Ca-C 1000 (Vitamin C) is used with caution in patients with deficiency of glucose-6-phosphate dehydrogenase.
The use of ascorbic acid in high doses can cause exacerbation of sickle cell anemia.
Data on the diabetogenic action of ascorbic acid are contradictory. However, prolonged use of ascorbic acid should periodically monitor your blood glucose levels.
It is believed that the use of ascorbic acid in patients with rapidly proliferating and widely disseminated tumors may worsen during the process. It should therefore be used with caution in ascorbic acid in patients with advanced cancer.
Absorption of ascorbic acid decreased while use of fresh fruit or vegetable juices, alkaline drinking.
Ca-C 1000 drug interactions
In an application with barbiturates, primidone increases the excretion of ascorbic acid in the urine.
With the simultaneous use of oral contraceptives reduces the concentration of ascorbic acid in blood plasma.
In an application of Ca-C 1000 (Vitamin C) with iron preparations ascorbic acid, due to its regenerative properties, transforms ferric iron in the bivalent, which improves its absorption.
Ascorbic acid in high doses can decrease urine pH that while the application reduces the tubular reabsorption of amphetamine and tricyclic antidepressants.
With the simultaneous use of aspirin reduces the absorption of ascorbic acid by about a third.
Ca-C 1000 (Vitamin C) in an application with warfarin may decrease effects of warfarin.
With the simultaneous application of ascorbic acid increases the excretion of iron in patients receiving deferoxamine. In the application of ascorbic acid at a dose of 500 mg / day possibly left ventricular dysfunction.
In an application with tetracycline is increased excretion of ascorbic acid in the urine.
There is a described case of reducing the concentration of fluphenazine in plasma in patients treated with ascorbic acid 500 mg 2 times / day.
May increase the concentration of ethinyl estradiol in the blood plasma in its simultaneous application in the oral contraceptives.

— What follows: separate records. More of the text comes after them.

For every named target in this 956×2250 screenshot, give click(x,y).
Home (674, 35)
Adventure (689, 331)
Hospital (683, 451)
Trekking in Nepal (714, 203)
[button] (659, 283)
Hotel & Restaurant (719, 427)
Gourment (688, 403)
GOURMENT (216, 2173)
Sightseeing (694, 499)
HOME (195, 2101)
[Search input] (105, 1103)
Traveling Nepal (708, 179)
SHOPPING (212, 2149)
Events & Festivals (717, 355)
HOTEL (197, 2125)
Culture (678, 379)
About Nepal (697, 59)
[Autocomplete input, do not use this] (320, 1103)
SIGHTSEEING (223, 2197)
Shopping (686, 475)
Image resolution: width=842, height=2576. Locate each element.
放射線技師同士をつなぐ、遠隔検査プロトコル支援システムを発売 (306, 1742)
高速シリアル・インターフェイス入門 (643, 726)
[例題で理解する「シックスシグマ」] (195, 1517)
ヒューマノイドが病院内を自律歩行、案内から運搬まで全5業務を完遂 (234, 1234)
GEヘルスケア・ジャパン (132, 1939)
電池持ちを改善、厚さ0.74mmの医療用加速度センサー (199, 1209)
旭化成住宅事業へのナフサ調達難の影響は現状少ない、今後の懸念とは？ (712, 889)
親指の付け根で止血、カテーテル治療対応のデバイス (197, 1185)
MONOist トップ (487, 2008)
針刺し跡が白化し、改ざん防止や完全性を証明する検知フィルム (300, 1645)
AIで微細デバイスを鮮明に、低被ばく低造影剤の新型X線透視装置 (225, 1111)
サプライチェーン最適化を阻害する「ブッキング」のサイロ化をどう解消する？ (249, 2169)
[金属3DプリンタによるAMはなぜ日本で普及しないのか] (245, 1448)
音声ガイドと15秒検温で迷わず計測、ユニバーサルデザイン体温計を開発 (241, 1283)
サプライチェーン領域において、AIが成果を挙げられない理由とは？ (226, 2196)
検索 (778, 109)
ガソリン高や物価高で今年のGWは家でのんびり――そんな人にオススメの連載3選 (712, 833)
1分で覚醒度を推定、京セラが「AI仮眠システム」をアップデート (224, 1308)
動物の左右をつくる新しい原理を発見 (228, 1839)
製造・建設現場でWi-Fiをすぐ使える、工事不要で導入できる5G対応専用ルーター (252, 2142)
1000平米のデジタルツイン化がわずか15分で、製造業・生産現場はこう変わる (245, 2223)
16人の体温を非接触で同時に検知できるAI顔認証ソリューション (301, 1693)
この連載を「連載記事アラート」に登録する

Ca-C 1000 in case of emergency / overdose
Symptoms: long-term use of large doses (more than 1 g) - headache, increased CNS excitability, insomnia, nausea, vomiting, diarrhea, gastritis giperatsidnyh, ultseratsiya gastrointestinal mucosa, inhibition of the function insular apparatus of the pancreas (hyperglycemia, glycosuria), hyperoxaluria, nephrolithiasis (calcium oxalate), damage to the glomerular apparatus of the kidneys, moderate thamuria (when receiving a dose of 600 mg / day).
Decrease capillary permeability (possibly deteriorating trophic tissues, increased blood pressure, hypercoagulability, the development of microangiopathy).
When IV administration in high doses - the threat of termination of pregnancy (due to estrogenemia), hemolysis of red blood cells.
Ca-C 1000 pharmaceutical active ingredients containing related brand and generic drugs:
Ca-C 1000 available forms, composition, doses:
Composition is the list of ingredients which combinedly form a medicine. Both active ingredients and inactive ingredients form the composition. The active ingredient gives the desired therapeutic effect whereas the inactive ingredient helps in making the medicine stable.
Doses are various strengths of the medicine like 10mg, 20mg, 30mg and so on. Each medicine comes in various doses which is decided by the manufacturer, that is, pharmaceutical company. The dose is decided on the severity of the symptom or disease.